A medical finding of permanent impairment, i.e., anatomic or functional loss, is a prerequisite to the legal finding of permanent disability, i.e., reduction in ability to engage in gainful activity. See Smith v. Industrial Commission, 113 Ariz. 304, 305 n. 1, 552 P.2d 1198, 1199 n. 1 (1976); Cassey v. Industrial Commission, 152 Ariz. 280, 731 P.2d 645 (App. 1987). Here, the only medical evidence was that Tsosie has no permanent impairment associated with the industrial injury and, thus, the ALJ was correct in awarding no permanent disability. Tsosie's contention that the imposition of permanent work restrictions is tantamount to a finding of permanent impairment is unsupported by any authority.
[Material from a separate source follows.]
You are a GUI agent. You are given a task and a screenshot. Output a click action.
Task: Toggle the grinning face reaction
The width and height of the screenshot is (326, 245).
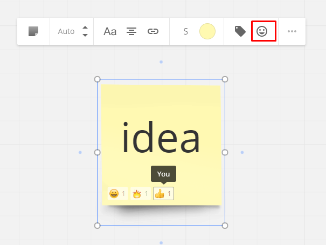117,194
Finally, we reject Tsosie's further argument that the award of supportive care has a preclusive effect on the determination of permanent impairment or disability. See Capuano v. Industrial Commission, 150 Ariz. 224, 722 P.2d 392 (App. 1986) (supportive care payments do not constitute carrier's acceptance of liability for claimant's condition or bar its request for later determination whether condition is causally related to industrial injury).
The award of September 8, 1994, is affirmed.
ESPINOSA, P.J., and HATHAWAY, J., concur.